In these endeavors, scientists often seek simple non-linear coupling rules which lead to complex phenomena (rather than describe; see above), but this need not be the case. Human societies (and probably human brains) are complex systems in which neither the components nor the couplings are simple. Nevertheless, they exhibit many of the hallmarks of complex systems. It is worth remarking that non-linearity is not a necessary feature of complex systems modeling: macro-analyses that concern unstable equilibrium and evolution processes of certain biological/social/economic systems can usefully be carried out also by sets of linear equations, which do nevertheless entail reciprocal dependence between variable parameters.

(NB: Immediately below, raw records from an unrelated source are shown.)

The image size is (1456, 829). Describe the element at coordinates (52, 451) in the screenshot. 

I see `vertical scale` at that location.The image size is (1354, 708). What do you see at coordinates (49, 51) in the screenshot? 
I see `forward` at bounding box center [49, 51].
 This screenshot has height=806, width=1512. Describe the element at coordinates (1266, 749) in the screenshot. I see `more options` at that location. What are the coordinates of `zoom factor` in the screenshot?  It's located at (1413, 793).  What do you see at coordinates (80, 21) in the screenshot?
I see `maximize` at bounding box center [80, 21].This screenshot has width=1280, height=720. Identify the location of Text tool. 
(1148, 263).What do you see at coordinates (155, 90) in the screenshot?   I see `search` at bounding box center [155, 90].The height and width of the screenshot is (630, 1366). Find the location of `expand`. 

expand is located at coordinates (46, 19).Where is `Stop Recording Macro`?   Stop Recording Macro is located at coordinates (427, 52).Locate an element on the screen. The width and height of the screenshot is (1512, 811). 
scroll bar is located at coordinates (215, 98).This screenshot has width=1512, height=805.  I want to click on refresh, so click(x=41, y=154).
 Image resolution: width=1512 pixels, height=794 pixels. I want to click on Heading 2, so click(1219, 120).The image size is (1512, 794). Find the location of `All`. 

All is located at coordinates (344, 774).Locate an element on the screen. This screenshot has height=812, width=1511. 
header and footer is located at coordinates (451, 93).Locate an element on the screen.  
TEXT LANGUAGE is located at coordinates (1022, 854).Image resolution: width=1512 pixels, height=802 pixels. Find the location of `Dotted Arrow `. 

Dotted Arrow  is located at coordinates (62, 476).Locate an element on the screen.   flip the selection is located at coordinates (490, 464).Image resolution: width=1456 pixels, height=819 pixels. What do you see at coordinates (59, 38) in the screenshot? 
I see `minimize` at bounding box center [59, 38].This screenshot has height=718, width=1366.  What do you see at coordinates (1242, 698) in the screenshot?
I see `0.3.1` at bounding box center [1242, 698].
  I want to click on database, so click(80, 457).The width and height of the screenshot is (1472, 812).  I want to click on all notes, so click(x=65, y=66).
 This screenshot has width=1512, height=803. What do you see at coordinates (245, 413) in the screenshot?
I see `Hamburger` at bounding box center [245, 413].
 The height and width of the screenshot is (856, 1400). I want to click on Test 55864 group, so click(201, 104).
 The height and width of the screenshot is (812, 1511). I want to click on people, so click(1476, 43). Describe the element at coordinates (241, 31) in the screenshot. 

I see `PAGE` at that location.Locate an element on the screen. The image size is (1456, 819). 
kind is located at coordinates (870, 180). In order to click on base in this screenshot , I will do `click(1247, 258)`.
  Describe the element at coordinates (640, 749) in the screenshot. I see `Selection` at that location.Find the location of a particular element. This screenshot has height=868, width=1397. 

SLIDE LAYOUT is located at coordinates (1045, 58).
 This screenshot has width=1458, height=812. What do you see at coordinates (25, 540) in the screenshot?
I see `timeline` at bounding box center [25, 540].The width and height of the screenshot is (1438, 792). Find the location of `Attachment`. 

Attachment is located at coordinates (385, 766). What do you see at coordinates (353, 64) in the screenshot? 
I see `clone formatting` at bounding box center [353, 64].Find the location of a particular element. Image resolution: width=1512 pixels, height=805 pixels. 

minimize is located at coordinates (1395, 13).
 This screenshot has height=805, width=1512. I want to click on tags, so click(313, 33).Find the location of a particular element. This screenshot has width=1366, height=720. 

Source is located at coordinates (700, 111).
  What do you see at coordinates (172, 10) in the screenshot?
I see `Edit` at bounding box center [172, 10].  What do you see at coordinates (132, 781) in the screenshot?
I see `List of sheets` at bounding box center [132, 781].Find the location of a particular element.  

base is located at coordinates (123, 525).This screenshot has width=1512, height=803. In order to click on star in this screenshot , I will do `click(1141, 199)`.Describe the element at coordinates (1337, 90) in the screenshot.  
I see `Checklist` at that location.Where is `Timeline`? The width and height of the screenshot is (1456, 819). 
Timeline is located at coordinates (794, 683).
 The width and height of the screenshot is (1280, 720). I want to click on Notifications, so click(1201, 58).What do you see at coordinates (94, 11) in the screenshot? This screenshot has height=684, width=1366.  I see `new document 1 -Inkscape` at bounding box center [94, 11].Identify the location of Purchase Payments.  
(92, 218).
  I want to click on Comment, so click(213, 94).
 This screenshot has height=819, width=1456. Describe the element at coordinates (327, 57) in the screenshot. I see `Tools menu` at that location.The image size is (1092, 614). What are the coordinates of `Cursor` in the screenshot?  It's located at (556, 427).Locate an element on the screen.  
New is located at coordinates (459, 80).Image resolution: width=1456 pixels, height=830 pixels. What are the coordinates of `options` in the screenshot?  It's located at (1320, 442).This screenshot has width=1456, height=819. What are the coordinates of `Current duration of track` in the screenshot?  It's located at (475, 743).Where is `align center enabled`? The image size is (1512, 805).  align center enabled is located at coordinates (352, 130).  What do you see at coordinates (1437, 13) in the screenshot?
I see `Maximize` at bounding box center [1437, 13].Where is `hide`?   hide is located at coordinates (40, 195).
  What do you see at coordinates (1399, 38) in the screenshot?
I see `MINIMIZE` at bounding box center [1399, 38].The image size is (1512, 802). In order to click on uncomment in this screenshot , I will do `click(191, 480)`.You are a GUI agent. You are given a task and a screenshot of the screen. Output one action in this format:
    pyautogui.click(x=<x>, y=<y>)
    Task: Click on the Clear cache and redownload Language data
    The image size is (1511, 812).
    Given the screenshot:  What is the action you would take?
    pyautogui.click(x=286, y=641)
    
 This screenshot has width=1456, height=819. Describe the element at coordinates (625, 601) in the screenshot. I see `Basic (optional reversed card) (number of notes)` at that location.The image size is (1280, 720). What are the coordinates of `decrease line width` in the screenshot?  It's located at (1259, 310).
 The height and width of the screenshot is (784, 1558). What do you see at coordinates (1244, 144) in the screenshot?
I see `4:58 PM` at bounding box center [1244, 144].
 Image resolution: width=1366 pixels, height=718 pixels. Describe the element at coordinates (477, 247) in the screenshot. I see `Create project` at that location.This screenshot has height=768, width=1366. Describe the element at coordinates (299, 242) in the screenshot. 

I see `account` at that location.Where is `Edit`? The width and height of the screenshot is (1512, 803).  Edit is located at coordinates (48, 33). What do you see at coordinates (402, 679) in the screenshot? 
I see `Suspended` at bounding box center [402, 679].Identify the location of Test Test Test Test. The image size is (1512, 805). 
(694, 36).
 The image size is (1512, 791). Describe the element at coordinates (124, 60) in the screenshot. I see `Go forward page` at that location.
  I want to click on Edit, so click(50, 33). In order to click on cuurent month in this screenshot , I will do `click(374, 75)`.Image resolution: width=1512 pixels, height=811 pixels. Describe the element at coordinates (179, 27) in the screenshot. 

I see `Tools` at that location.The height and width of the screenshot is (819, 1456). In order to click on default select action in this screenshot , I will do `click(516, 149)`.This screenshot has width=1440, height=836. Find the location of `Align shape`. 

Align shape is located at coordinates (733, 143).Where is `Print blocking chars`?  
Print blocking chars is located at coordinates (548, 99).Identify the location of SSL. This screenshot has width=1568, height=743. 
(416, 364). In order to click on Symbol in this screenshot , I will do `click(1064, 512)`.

Traditionally, engineering has striven to solve the non-linear system problem while bearing in mind that for small perturbations, most non-linear systems can be approximated with linear systems significantly simplifying the analysis. Linear systems represent the main class of systems for which general techniques for stability control and analysis exist. However, many physical systems (for example lasers) are inherently "complex systems" in terms of the definition above, and engineering practice must now include elements of complex systems research.
Information theory applies well to the complex adaptive systems, CAS, through the concepts of object oriented design, as well as through formalized concepts of organization and disorder that can be associated with any systems evolution process.
Complex systems is a new approach to science that studies how relationships between parts give rise to the collective behaviors of a system and how the system interacts and forms relationships with its environment.
The earliest precursor to modern complex systems theory can be found in the classical political economy of the Scottish Enlightenment, later developed by the Austrian school of economics, which says that order in market systems is spontaneous (or emergent) in that it is the result of human action, but not the execution of any human design.[5][6]
Upon this the Austrian school developed from the 19th to the early 20th century the economic calculation problem, along with the concept of dispersed knowledge, which were to fuel debates against the then-dominant Keynesian economics. This debate would notably lead economists, politicians and other parties to explore the question of computational complexity.
A pioneer in the field, and inspired by Karl Popper's and Warren Weaver's works, Nobel prize economist and philosopher Friedrich Hayek dedicated much of his work, from early to the late 20th century, to the study of complex phenomena,[7] not constraining his work to human economies but venturing into other fields such as psychology,[8] biology and cybernetics. Gregory Bateson played a key role in establishing the connection between anthropology and systems theory; he recognized that the interactive parts of cultures function much like ecosystems.
As projects and acquisitions become increasingly complex, companies and governments are challenged to find effective ways to manage mega-acquisitions such as the Army Future Combat Systems. Acquisitions such as the FCS rely on a web of interrelated parts which interact unpredictably. As acquisitions become more network-centric and complex, businesses will be forced to find ways to manage complexity while governments will be challenged to provide effective governance to ensure flexibility and resiliency.[9]
One of Hayek's main contributions to early complexity theory is his distinction between the human capacity to predict the behaviour of simple systems and its capacity to predict the behaviour of complex systems through modeling. He believed that economics and the sciences of complex phenomena in general, which in his view included biology, psychology, and so on, could not be modeled after the sciences that deal with essentially simple phenomena like physics.[10] Hayek would notably explain that complex phenomena, through modeling, can only allow pattern predictions, compared with the precise predictions that can be made out of non-complex phenomena.[11]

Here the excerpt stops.